Establecido el periodo temporal de la ciudad en el que quería concentrarme, para la conformación de mi corpus me di a la lectura de diversos autores contemporáneos en cuyos textos la Ciudad de México representa no un simple telón de fondo, sino un sistema de signos que constantemente interactúa con los personajes o, incluso, un personaje más. En estos textos, más que en la búsqueda de hitos urbanos, como los llamaría Kevin Lynch, me concentré en la clasificación de símbolos e imágenes recurrentes en búsqueda de un centro gravitacional en torno al cual hacer girar mis consideraciones. Era preciso seguir de cerca el razonamiento que Pierre Sansot se plantea con respecto a la naturaleza de los lugares: “A la penosa pregunta: ‘¿Cuál es la esencia de un lugar?’ habría que sustituirla frecuentemente con otra pregunta: ‘¿Qué se puede soñar ahí?’” (Sansot, 2004: 38). 4
Muy pronto fue patente la abrumadora cantidad de imágenes literarias vinculada a los cuatro elementos (agua, fuego, aire y tierra) y se volvió indiscutible el camino que había que seguir, el hilo conductor que daría forma a mi estudio. Resulta paradójico que este hilo de Ariadna tenga que ver muy poco con la ciudad hipermoderna y mucho más con la base más primitiva de la urbe: su mito fundacional y la materia más esencial y elementalmente simbólica. Pareciera que la megalópolis, para mantenerse una misma en su plasticidad, mirara siempre hacia sus raíces y las actualizara constantemente en su realidad enloquecida. Entre más iba extendiendo mis lecturas, más clara me fue pareciendo la importancia de este vínculo de la ciudad contemporánea con su materia primera.
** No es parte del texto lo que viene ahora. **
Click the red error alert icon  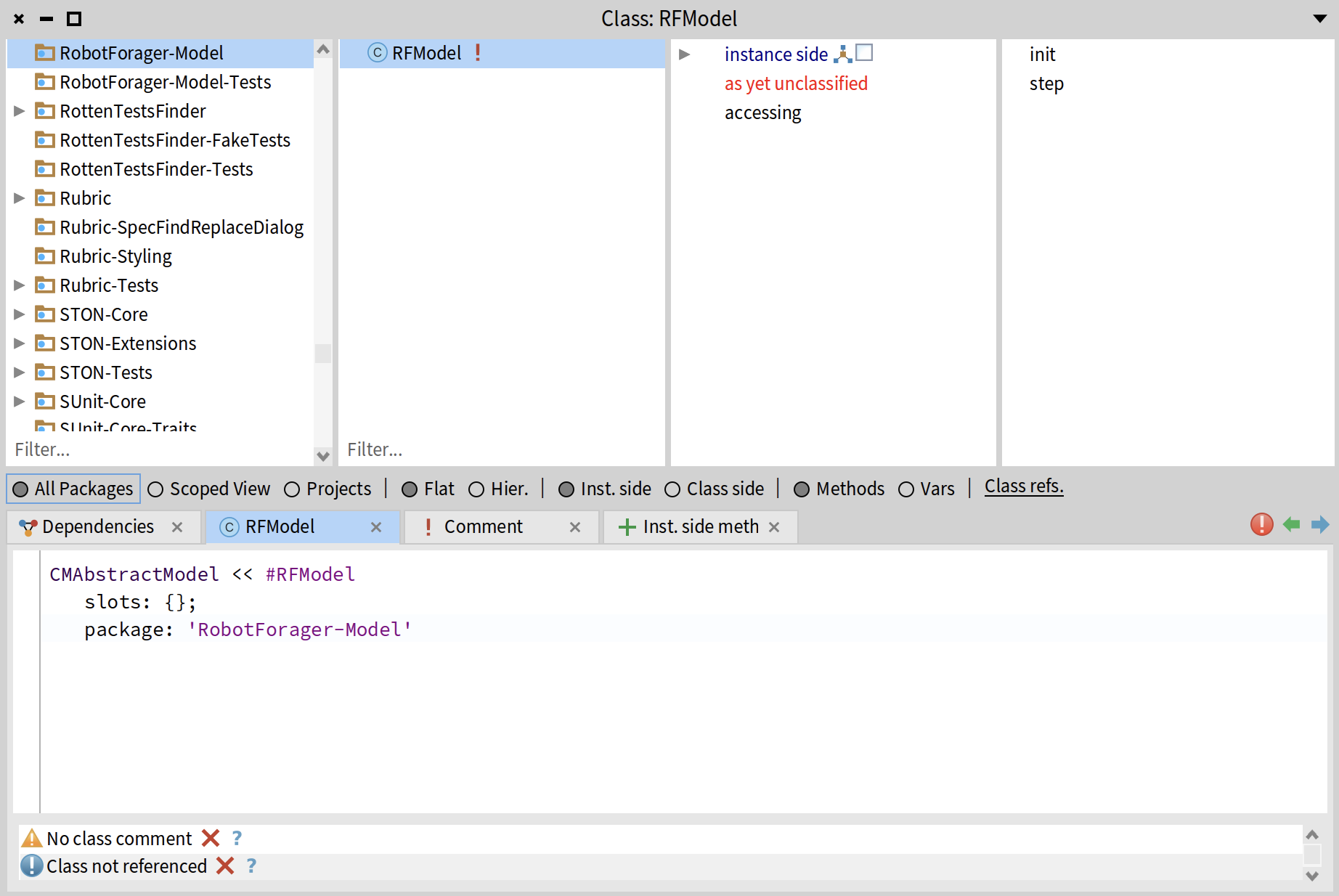coord(1261,524)
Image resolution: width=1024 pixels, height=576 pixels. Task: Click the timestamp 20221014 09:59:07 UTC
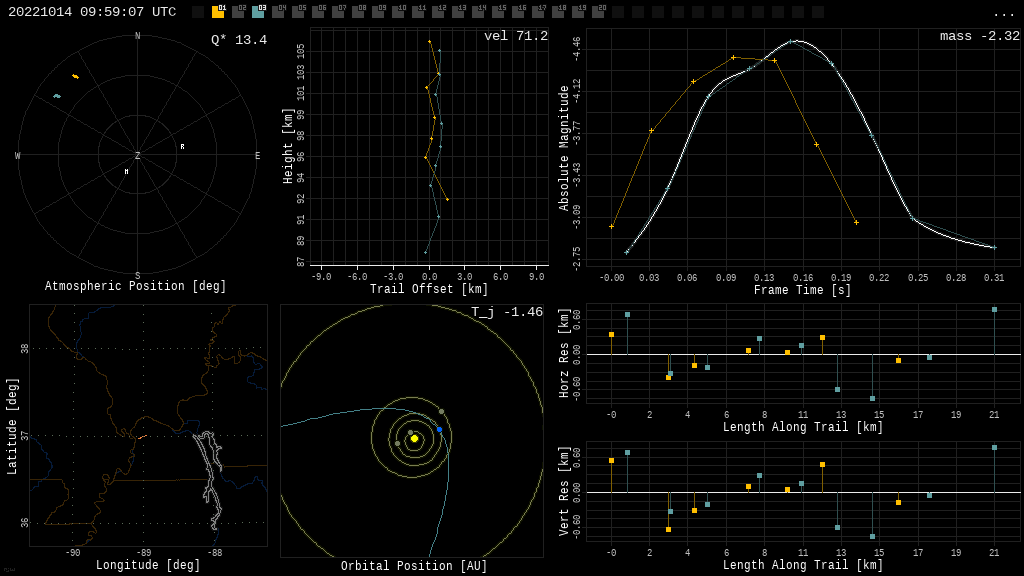pos(92,12)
Dadas las circunstancias geológicas, geográficas y ecológicas de la urbe, nada parece más natural. Asentada sobre una inmensa laguna y decenas de ríos, sembrada y rodeada de volcanes y montañas, atravesada por fallas geológicas y a una altura aproximada de 2, 240 m sobre el nivel del mar, la Ciudad de México tiene mucho que contarnos sobre ser una hipermetrópolis de más de veinte millones de habitantes con y en contra de estas condiciones. Sin embargo, debemos tener en cuenta que los cuatro elementos forman parte indiscutible de la historia natural y cultural de cualquier civilización, incluso hasta nuestros días. En palabras de Gernot y Hartmut Böhme,
Fuego, agua, tierra, aire hubo y seguirá habiendo siempre; y hasta la fecha no se puede concebir una cultura que salga adelante sin hacer referencia, en el fondo de su estructura –en lo simbólico, en la praxis cotidiana y en lo técnico-científico– a los elementos. Los elementos son lo que son, y, al mismo tiempo, aquello en lo que se convierten . Su historicidad vale para las formas filosóficas, culturales y prácticas en que, en un aspecto histórico-cultural, son pensados: qué son, el hecho de ser justamente, cuatro, cómo se relacionan unos con otros, en qué sentido son “elementales”. Los elementos son acuñaciones culturales, sin ser, no obstante, entiéndase bien, algo de lo que uno pudiera apropiarse del todo. Los elementos son siempre, simultáneamente, ambas cosas: dado y producido, phýsei y thései natura naturansy natura naturata , significado y significante, continente y contenido, es decir, lo que, de parte de la Naturaleza, mantiene unido y lo mantenido unido a la Naturaleza por el hombre, la medida y lo medido, el límite omniabarcante y lo limitado (por nosotros) (Böhme, 1998: 15-18).